Covid muta 100 volte meno Hiv, Capobianchi: “Più facile arrivare al vaccino”

Oggi proprio dal team che per primi hanno isolare in Italia il virus Sars-CoV2 arriva una buona notizia – “Il virus muta fino a 100 volte meno dell’Hiv. Questo aumenta la speranza di sviluppare vaccini efficaci”. Ad annunciarlo, all’inaugurazione virtuale dell’anno accademico dell’Università UniCamillus, è stata Maria Rosaria Capobianchi, docente di Biologia Molecolare e alla guida del Laboratorio di Virologia dell’Istituto Spallanzani.
Il risultato emerge da un’analisi condotta successivamente alla recente pubblicazione di Microrganism che aveva evidenziato un cambiamento del virus tra le alte e le basse vie respiratorie.
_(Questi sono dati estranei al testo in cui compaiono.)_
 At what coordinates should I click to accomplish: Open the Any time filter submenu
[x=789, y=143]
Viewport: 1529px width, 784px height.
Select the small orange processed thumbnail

“La buona notizia è che Sars-CoV2 ha un genoma più stabile di quello che causa l’Aids” e meno sfuggente. E per questo “è più facile sviluppare vaccini che funzionano”.
“Sars-Cov-2, come tutti i virus a RNA, ha un enzima di replicazione fallace e non preciso – ha spiegato Capobianchi – ha quindi una variabilità che nell’organismo genera una ‘quasi-specie’, uno sciame di virus quasi uguali ma che presentano piccole variazioni fra loro. Potrebbe essere un meccanismo di evoluzione e di adattamento alle diverse sedi anatomiche dove il virus si replica. Lo abbiamo visto sia nel polmone sia nelle prime vie aeree respiratorie”.
Proprio il laboratorio dello Spallanzani è stato tra i primi al mondo a seguire questo approccio di ricerca, dimostrando le ‘quasi-specie’ anche nei virus HIV, dell’epatite e dell’influenza.
Capobianchi, in base alla sua analisi, ha sottolineato: “Su circa 10 pazienti Covid-19 abbiamo evidenziato la presenza di quasi-specie virale. In qualche caso la quasi-specie è più variabile e in altri meno, ma la variabilità genetica del SARS-CoV-2 è da 10 a 100 volte inferiore a quella riscontrata nel virus Hiv e non avrà risvolti di rilievo sullo sviluppo di vaccini efficaci, perché il virus non è così sfuggente da eludere facilmente la risposta immunitaria protettiva come avviene per l’Hiv”. E ha chiarito: Ad oggi, inoltre non ci sono evidenze che questa variabilità all’interno di un singolo paziente sia legata a una situazione di maggiore gravità. Gli studi futuri potranno sicuramente aiutare a far chiarezza su questo aspetto”.
La ricercatrice inoltre ci ha tenuto a mettere in evidenza che la pandemia di Covid-19 ha anche aperto a una nuova visione della scienza.”E’ il concetto di “One Health-One World” che vuol dire che l’essere umano è un elemento di un sistema in cui a definire una situazione planetaria concorrono animali, microrganismi, ambiente e fattorisociali”. “Nel 14esimo secolo – ha detto – l’avanzata dell’epidemia di peste nera ha impiegato 10 anni per raggiungere l’Europa, facendo un numero di vittime molto elevato, circa 20-25 milioni. Oggi nel giro di poche settimane la nuova epidemia nata in Cina ha fatto il giro del mondo e ha raggiunto dimensioni planetarie”. “La pandemia ha dimostrato che le frontiere in sanità non esistono”, ha concluso.